- [TASK BRIEF] Count the lines of the records below that contain the string "width", with case counting, and give only the number.

- [EXTRACTED INFORMATION]
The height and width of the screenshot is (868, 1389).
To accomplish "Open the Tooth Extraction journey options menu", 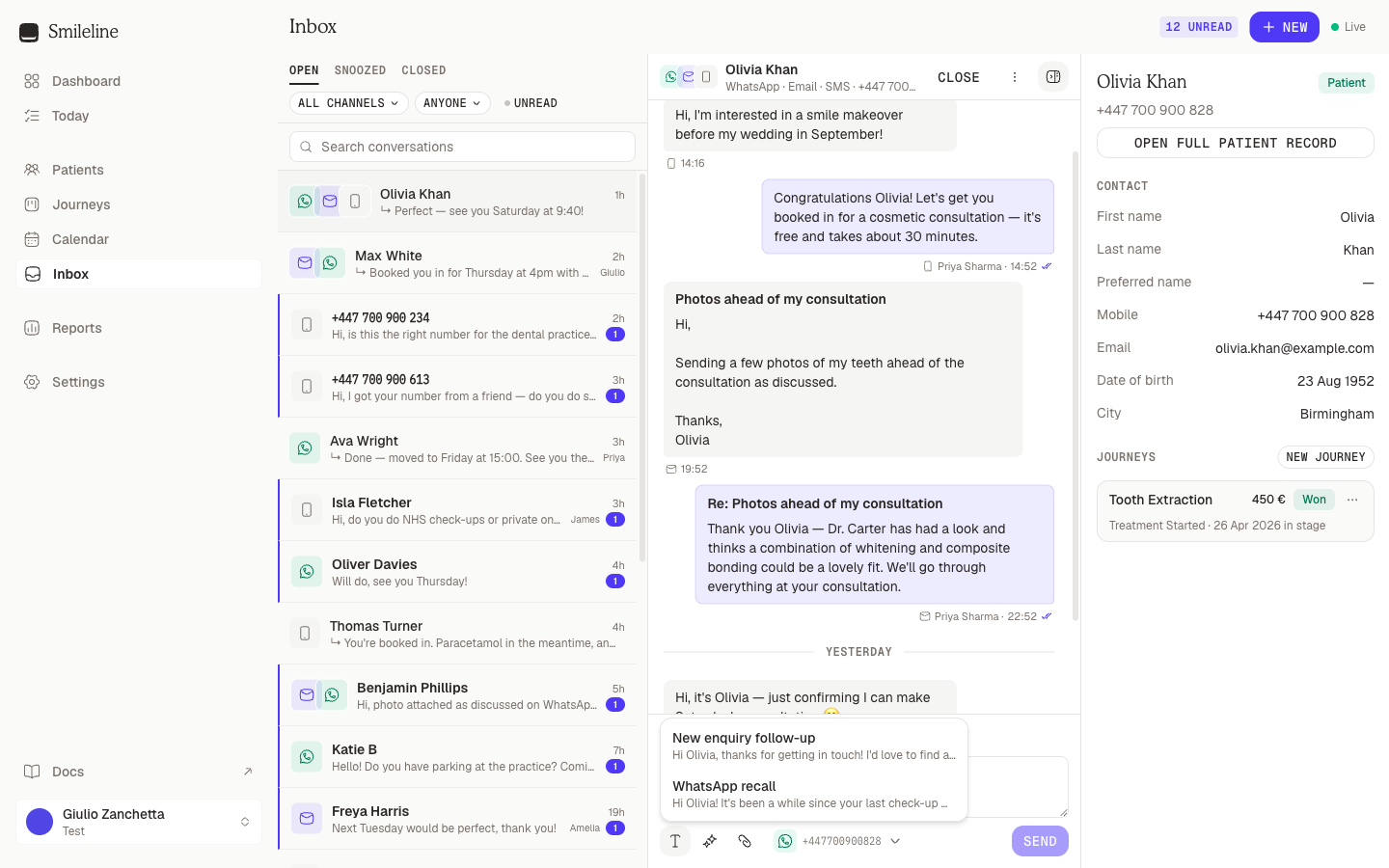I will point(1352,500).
...
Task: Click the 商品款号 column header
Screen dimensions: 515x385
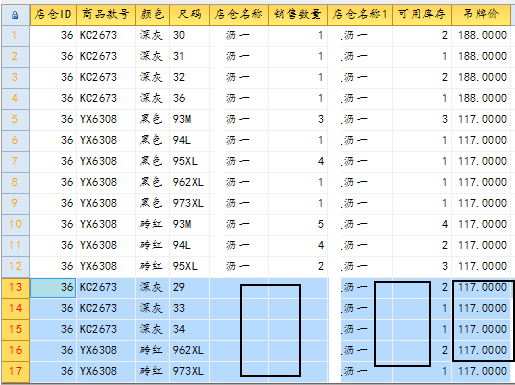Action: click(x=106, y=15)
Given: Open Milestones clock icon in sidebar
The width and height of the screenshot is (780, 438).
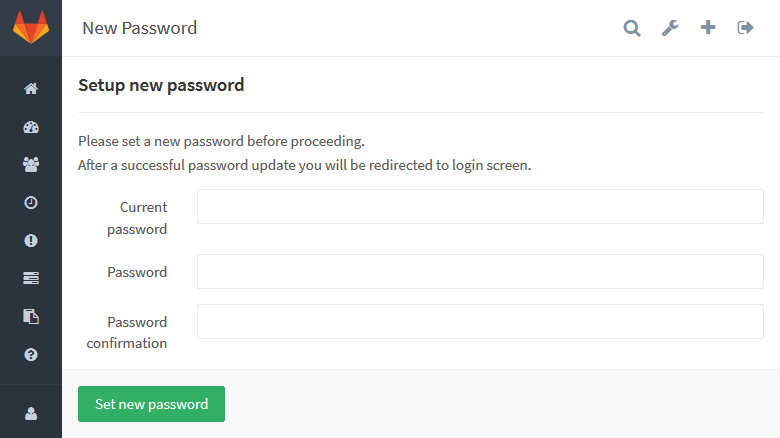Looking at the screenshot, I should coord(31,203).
==
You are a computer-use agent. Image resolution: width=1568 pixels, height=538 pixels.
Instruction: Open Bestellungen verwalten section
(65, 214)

- [RESULT OF THIS EXERCISE] 3